____ Record excerpts

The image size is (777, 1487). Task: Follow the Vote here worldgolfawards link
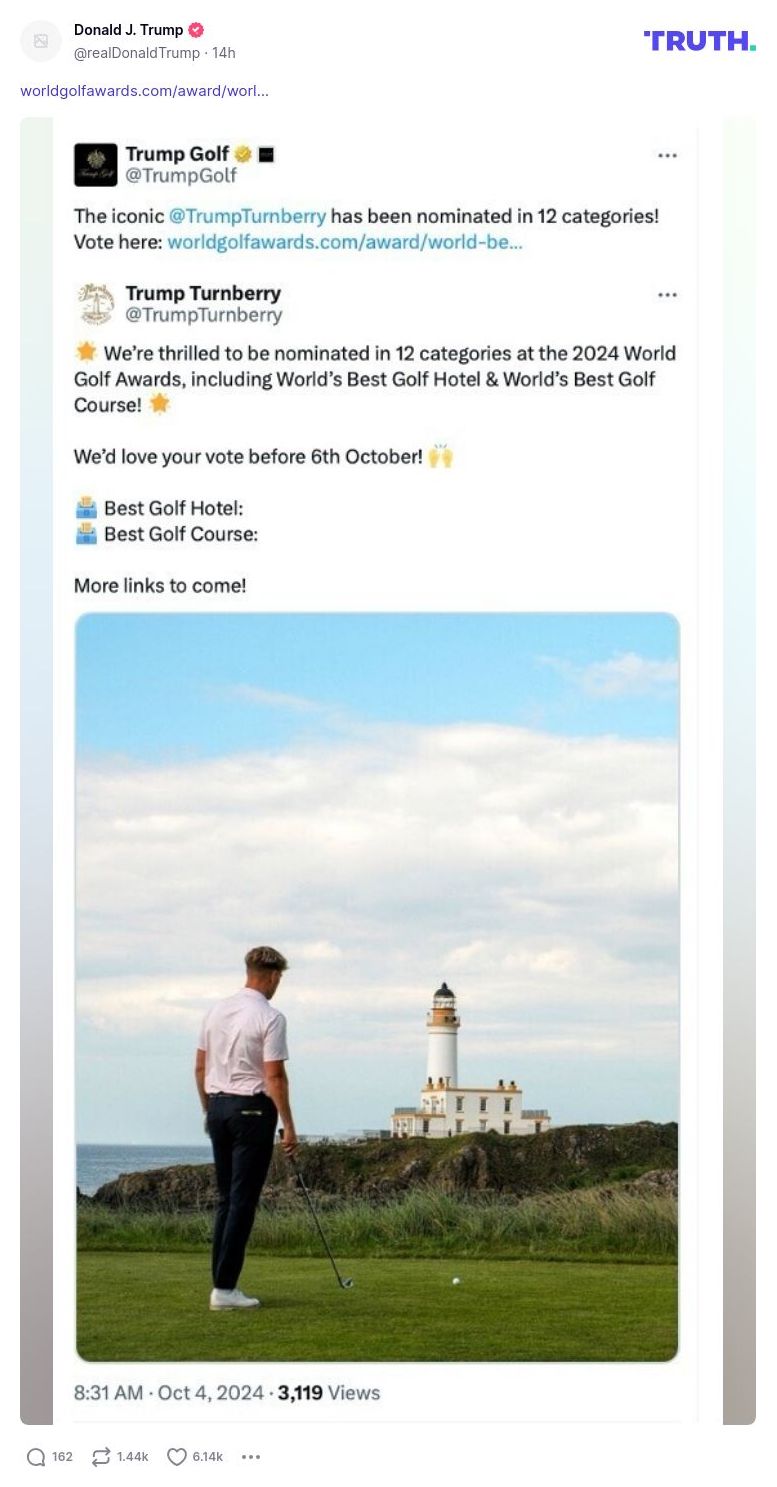click(x=344, y=242)
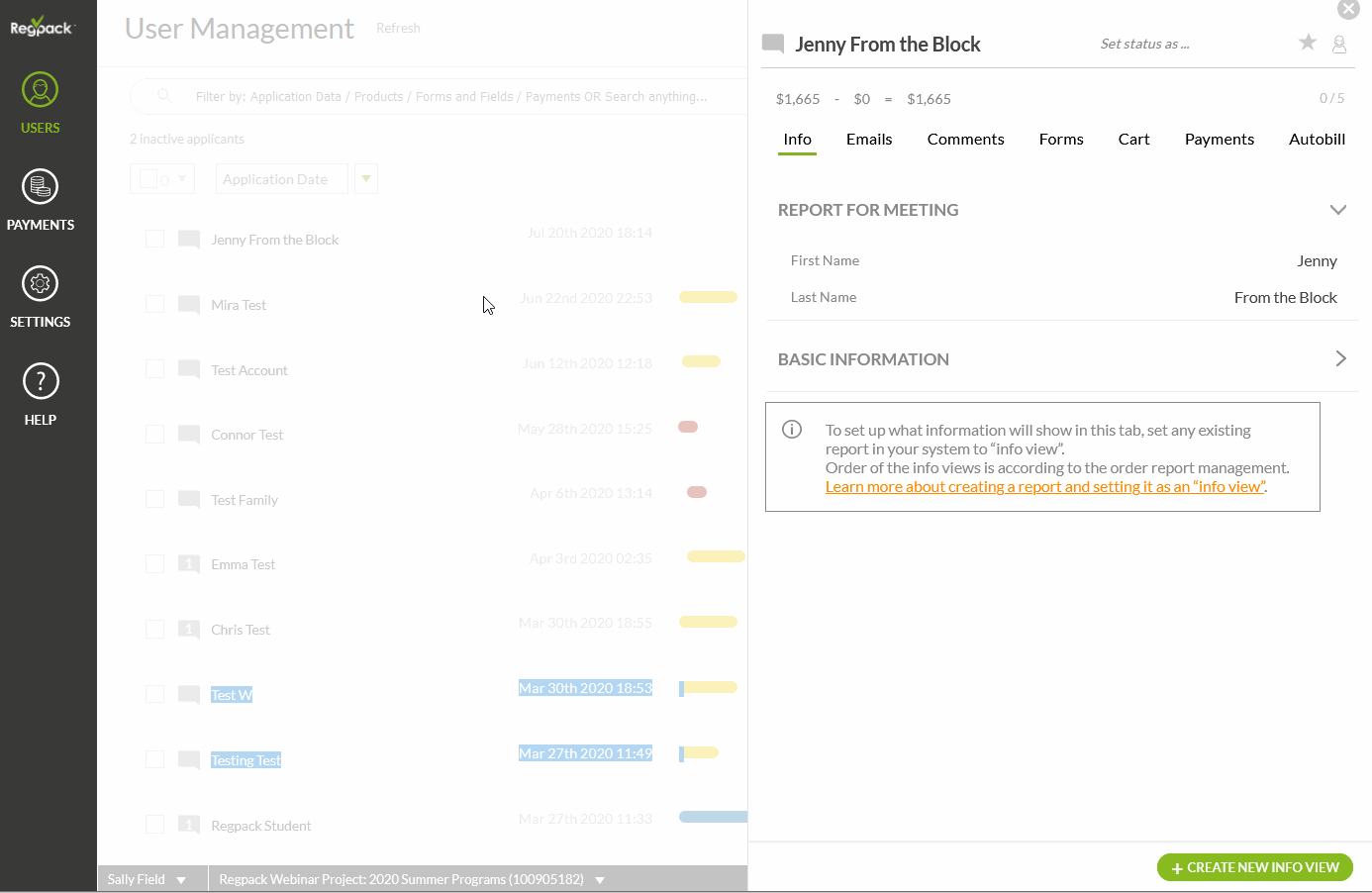Click Create New Info View button
Image resolution: width=1372 pixels, height=893 pixels.
[x=1254, y=867]
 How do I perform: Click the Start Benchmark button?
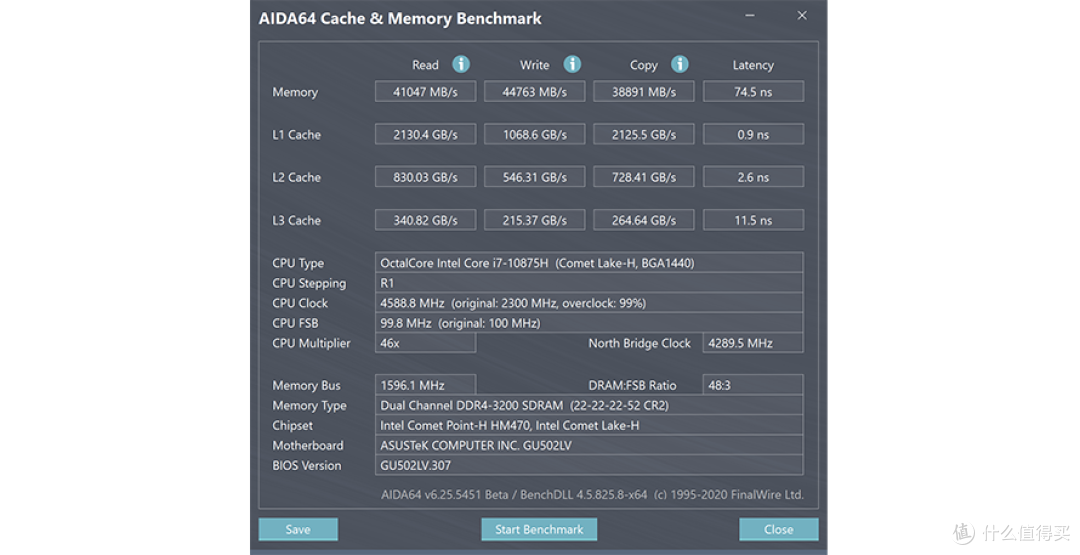click(539, 529)
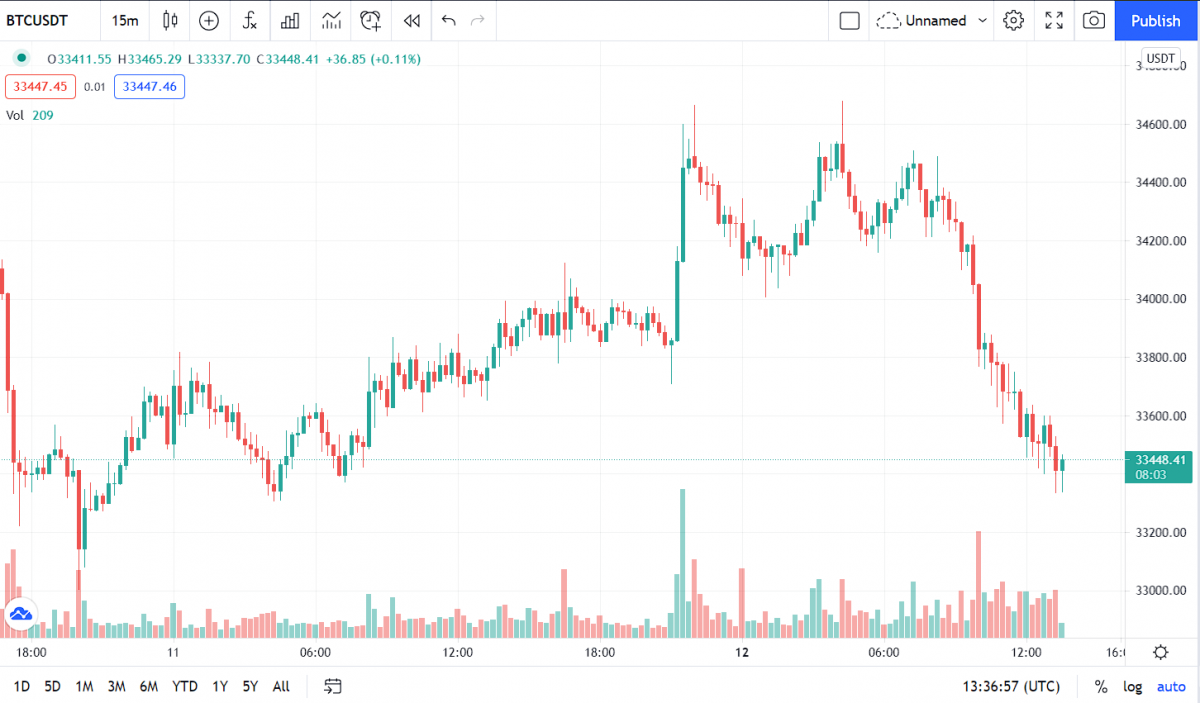Open the 15m timeframe selector
This screenshot has width=1200, height=703.
[x=124, y=20]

________

Exercise goal
Write out the material exactly, excluding pictures.

Problem solution
The image size is (777, 1487). Task: Follow the Vote here worldgolfawards link
click(x=344, y=242)
Click Create New Info View button
Image resolution: width=1372 pixels, height=893 pixels.
[x=1254, y=867]
 How do I perform: Click the Start Benchmark button?
click(539, 529)
Open the 15m timeframe selector
This screenshot has width=1200, height=703.
[x=124, y=20]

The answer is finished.